__Task statement__:
Copy out the whole listing below word for word, keeping every line as it is.
:: Data records ::
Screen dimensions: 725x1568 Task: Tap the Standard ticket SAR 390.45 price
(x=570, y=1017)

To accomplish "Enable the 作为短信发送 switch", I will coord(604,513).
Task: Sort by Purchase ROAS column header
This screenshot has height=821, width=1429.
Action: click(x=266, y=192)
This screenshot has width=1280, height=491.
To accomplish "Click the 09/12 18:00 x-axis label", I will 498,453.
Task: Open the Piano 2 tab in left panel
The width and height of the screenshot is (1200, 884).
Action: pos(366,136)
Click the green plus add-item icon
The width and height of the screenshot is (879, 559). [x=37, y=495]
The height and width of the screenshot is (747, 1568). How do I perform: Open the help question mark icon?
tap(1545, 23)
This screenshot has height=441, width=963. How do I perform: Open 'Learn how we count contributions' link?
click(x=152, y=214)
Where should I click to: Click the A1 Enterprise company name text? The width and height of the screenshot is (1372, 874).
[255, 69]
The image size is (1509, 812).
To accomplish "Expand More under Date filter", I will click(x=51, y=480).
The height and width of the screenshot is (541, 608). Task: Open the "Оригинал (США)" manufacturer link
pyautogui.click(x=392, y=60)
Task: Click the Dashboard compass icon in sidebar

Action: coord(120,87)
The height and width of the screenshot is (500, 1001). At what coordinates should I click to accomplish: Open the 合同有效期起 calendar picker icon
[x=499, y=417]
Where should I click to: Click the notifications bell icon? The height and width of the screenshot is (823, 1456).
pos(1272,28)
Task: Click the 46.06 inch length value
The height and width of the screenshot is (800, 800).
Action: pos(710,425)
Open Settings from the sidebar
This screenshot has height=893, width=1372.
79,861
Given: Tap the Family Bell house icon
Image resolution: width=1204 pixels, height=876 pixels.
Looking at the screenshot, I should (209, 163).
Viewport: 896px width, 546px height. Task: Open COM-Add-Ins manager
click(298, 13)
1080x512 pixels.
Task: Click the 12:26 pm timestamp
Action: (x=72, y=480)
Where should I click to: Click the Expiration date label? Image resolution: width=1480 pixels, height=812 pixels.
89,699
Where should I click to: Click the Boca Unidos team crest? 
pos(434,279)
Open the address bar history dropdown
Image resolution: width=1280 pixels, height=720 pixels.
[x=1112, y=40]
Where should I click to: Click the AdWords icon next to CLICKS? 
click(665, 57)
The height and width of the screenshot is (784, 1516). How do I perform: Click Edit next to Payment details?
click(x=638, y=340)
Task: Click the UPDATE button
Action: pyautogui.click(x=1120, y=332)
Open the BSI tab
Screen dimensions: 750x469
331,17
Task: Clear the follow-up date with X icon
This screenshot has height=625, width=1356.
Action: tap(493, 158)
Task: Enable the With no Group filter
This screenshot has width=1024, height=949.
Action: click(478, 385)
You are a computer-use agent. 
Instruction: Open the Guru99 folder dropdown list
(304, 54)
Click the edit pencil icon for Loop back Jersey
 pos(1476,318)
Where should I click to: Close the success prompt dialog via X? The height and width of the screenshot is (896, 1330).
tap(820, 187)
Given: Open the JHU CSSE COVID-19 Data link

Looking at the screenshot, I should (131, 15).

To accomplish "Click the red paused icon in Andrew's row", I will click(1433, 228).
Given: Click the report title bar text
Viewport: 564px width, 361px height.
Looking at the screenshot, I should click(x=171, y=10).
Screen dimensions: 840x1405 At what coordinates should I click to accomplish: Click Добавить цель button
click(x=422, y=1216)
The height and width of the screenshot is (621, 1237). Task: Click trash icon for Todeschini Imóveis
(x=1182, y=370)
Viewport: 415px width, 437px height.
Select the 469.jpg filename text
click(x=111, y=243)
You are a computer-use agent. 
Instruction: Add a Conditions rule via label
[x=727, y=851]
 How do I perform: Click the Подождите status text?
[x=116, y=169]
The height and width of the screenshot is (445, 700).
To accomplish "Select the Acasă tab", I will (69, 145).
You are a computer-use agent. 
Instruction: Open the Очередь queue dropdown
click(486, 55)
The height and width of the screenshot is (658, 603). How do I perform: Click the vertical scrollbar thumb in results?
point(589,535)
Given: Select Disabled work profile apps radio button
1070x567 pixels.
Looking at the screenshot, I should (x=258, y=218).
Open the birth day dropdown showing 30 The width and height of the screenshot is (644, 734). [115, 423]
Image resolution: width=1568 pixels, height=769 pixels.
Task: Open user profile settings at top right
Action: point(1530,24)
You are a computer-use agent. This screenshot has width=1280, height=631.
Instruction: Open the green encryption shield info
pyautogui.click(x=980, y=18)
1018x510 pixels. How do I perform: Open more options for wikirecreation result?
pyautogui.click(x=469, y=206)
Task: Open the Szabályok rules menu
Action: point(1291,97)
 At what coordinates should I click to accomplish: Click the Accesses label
:::
__Response__:
Screen dimensions: 725x1568 Task: Tap the Standard ticket SAR 390.45 price
(x=570, y=1017)

To accomplish "Enable the 作为短信发送 switch", I will coord(604,513).
Task: Sort by Purchase ROAS column header
This screenshot has height=821, width=1429.
Action: click(x=266, y=192)
This screenshot has width=1280, height=491.
To accomplish "Click the 09/12 18:00 x-axis label", I will 498,453.
Task: Open the Piano 2 tab in left panel
The width and height of the screenshot is (1200, 884).
Action: pos(366,136)
Click the green plus add-item icon
The width and height of the screenshot is (879, 559). [x=37, y=495]
The height and width of the screenshot is (747, 1568). How do I perform: Open the help question mark icon?
tap(1545, 23)
This screenshot has height=441, width=963. How do I perform: Open 'Learn how we count contributions' link?
click(x=152, y=214)
Where should I click to: Click the A1 Enterprise company name text? The width and height of the screenshot is (1372, 874).
[255, 69]
The image size is (1509, 812).
To accomplish "Expand More under Date filter", I will click(x=51, y=480).
The height and width of the screenshot is (541, 608). Task: Open the "Оригинал (США)" manufacturer link
pyautogui.click(x=392, y=60)
Task: Click the Dashboard compass icon in sidebar

Action: coord(120,87)
The height and width of the screenshot is (500, 1001). At what coordinates should I click to accomplish: Open the 合同有效期起 calendar picker icon
[x=499, y=417]
Where should I click to: Click the notifications bell icon? The height and width of the screenshot is (823, 1456).
pos(1272,28)
Task: Click the 46.06 inch length value
The height and width of the screenshot is (800, 800).
Action: pos(710,425)
Open Settings from the sidebar
This screenshot has height=893, width=1372.
79,861
Given: Tap the Family Bell house icon
Image resolution: width=1204 pixels, height=876 pixels.
Looking at the screenshot, I should (209, 163).
Viewport: 896px width, 546px height. Task: Open COM-Add-Ins manager
click(298, 13)
1080x512 pixels.
Task: Click the 12:26 pm timestamp
Action: (x=72, y=480)
Where should I click to: Click the Expiration date label? Image resolution: width=1480 pixels, height=812 pixels.
89,699
Where should I click to: Click the Boca Unidos team crest? 
pos(434,279)
Open the address bar history dropdown
Image resolution: width=1280 pixels, height=720 pixels.
[x=1112, y=40]
Where should I click to: Click the AdWords icon next to CLICKS? 
click(665, 57)
The height and width of the screenshot is (784, 1516). How do I perform: Click Edit next to Payment details?
click(x=638, y=340)
Task: Click the UPDATE button
Action: pyautogui.click(x=1120, y=332)
Open the BSI tab
Screen dimensions: 750x469
331,17
Task: Clear the follow-up date with X icon
This screenshot has height=625, width=1356.
Action: tap(493, 158)
Task: Enable the With no Group filter
This screenshot has width=1024, height=949.
Action: click(478, 385)
You are a computer-use agent. 
Instruction: Open the Guru99 folder dropdown list
(304, 54)
Click the edit pencil icon for Loop back Jersey
 pos(1476,318)
Where should I click to: Close the success prompt dialog via X? The height and width of the screenshot is (896, 1330).
tap(820, 187)
Given: Open the JHU CSSE COVID-19 Data link

Looking at the screenshot, I should (131, 15).

To accomplish "Click the red paused icon in Andrew's row", I will click(1433, 228).
Given: Click the report title bar text
Viewport: 564px width, 361px height.
Looking at the screenshot, I should click(x=171, y=10).
Screen dimensions: 840x1405 At what coordinates should I click to accomplish: Click Добавить цель button
click(x=422, y=1216)
The height and width of the screenshot is (621, 1237). Task: Click trash icon for Todeschini Imóveis
(x=1182, y=370)
Viewport: 415px width, 437px height.
Select the 469.jpg filename text
click(x=111, y=243)
You are a computer-use agent. 
Instruction: Add a Conditions rule via label
[x=727, y=851]
 How do I perform: Click the Подождите status text?
[x=116, y=169]
The height and width of the screenshot is (445, 700).
To accomplish "Select the Acasă tab", I will (69, 145).
You are a computer-use agent. 
Instruction: Open the Очередь queue dropdown
click(486, 55)
The height and width of the screenshot is (658, 603). How do I perform: Click the vertical scrollbar thumb in results?
point(589,535)
Given: Select Disabled work profile apps radio button
1070x567 pixels.
Looking at the screenshot, I should (x=258, y=218).
Open the birth day dropdown showing 30 The width and height of the screenshot is (644, 734). [115, 423]
Image resolution: width=1568 pixels, height=769 pixels.
Task: Open user profile settings at top right
Action: point(1530,24)
You are a computer-use agent. This screenshot has width=1280, height=631.
Instruction: Open the green encryption shield info
pyautogui.click(x=980, y=18)
1018x510 pixels. How do I perform: Open more options for wikirecreation result?
pyautogui.click(x=469, y=206)
Task: Open the Szabályok rules menu
Action: point(1291,97)
 At what coordinates should I click to accomplish: Click the Accesses label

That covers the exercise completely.